Si ritiene che lo scrittore francese Giulio Verne, lampante espressione dell’ottimismo positivistico ottocentesco, sia stato il più grande e profetico visionario dell’evoluzione tecnologica dei tempi a venire: viaggi sulla luna, sommergibili atomici… Un campionario futuribile che si è puntualmente avverato.

Ora – magari per amore di patria e campanile – mi trovo a pensare che il mio conterraneo Vilfredo Pareto risulti il suo esatto corrispondente riguardo alle attuali mutazioni nel discorso pubblico. Infatti lo studioso di origine ligure già nel 1923 prefigurava (Trattato di Sociologia Generale, volume III) il meccanismo argomentativo per cui “sentimenti, preconcetti e superstizioni”, ossia le ragioni vere di ogni presa di posizione (lui le chiamava “residui”), vengono impacchettati in ragionamenti a loro giustificazione; pur dicendo apparentemente tutt’altro: “le derivazioni”, nel lessico paretiano.

Questo avviene per il semplice motivo che certi obiettivi non conviene assolutamente confessarli; e – quindi – vanno camuffati. A tale riguardo, particolarmente lungimirante è l’esempio proposto dal sociologo del secolo scorso quando parla di «certi politicanti» in cui prevale «il desiderio di conseguire il favore di alcuni delinquenti [visto] che sono ottimi agenti elettorali». Una profezia che evidenzia livelli di visionarietà in campo politico (basta ricordare alcune recentissime sentenze palermitane…) almeno pari a quella di Verne nell’ambito scientifico.

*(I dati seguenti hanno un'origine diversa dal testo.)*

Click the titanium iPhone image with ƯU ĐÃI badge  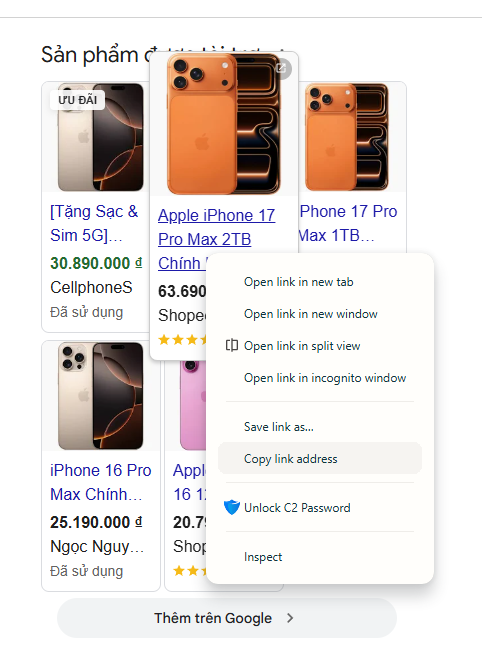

Con un di più altrettanto illuminante: queste “derivazioni” si rivelano argomentazioni spesso poco logiche e non di rado ridicole. Di certo – nel suo presagio del futuro – Pareto vaticinava l’avvento della Seconda Repubblica italiana, in cui salti logici spericolati hanno assunto la forma di balle mostruose: dallo stalliere Mangano “eroe”, fino alla Ruby “parente di qualche premier”. Tanto da diventare il tratto fondamentale che si ripropone anche nei cambi al vertice di governo; perfino nella transizione dalla smodatezza alla sobrietà. Da Silvio Berlusconi ai professori di Mario Monti.

Le balle continuano sempre a volteggiare vorticosamente. Si tratti tanto del mix sentimento-preconcetto-superstizione che solo disarmando il lavoro si compiacerà il Grande Capitale come di quello che solo la collusione “inciucista” salverà un ceto politico inguardabile (quanto ritenuto insostituibile) dall’estinzione, sempre i salti logici (da ridere) si sprecano: facilitiamo i licenziamenti per favorire la crescita dell’occupazione… perseguiamo l’accordo tra le maggiori forze politiche per garantire la stabilità… Non dimenticando le altre balle blu sul Tav a favore della competitività (sì, tra tre lustri; quando eventualmente sarebbe a regime) per arrivare a quella suprema dei “tecnici super partes che non fanno politica”. I cui “residui” potrebbero essere gli appalti a prezzi gonfiati in Val di Susa nel primo caso, storici legami interpersonali con il Potere (bancario o meno) nell’altro.

Pareto l’aveva intuito: grazie alla dinamica residui/derivazioni spinta oltre ogni soglia di decenza, la politica ci avrebbe trasformato nel Paese della menzogna. Tanto che molti ora vorrebbero trovare salvezza nella fuga. Magari alla Verne: raggiungendo l’isola misteriosa su un pallone aerostatico.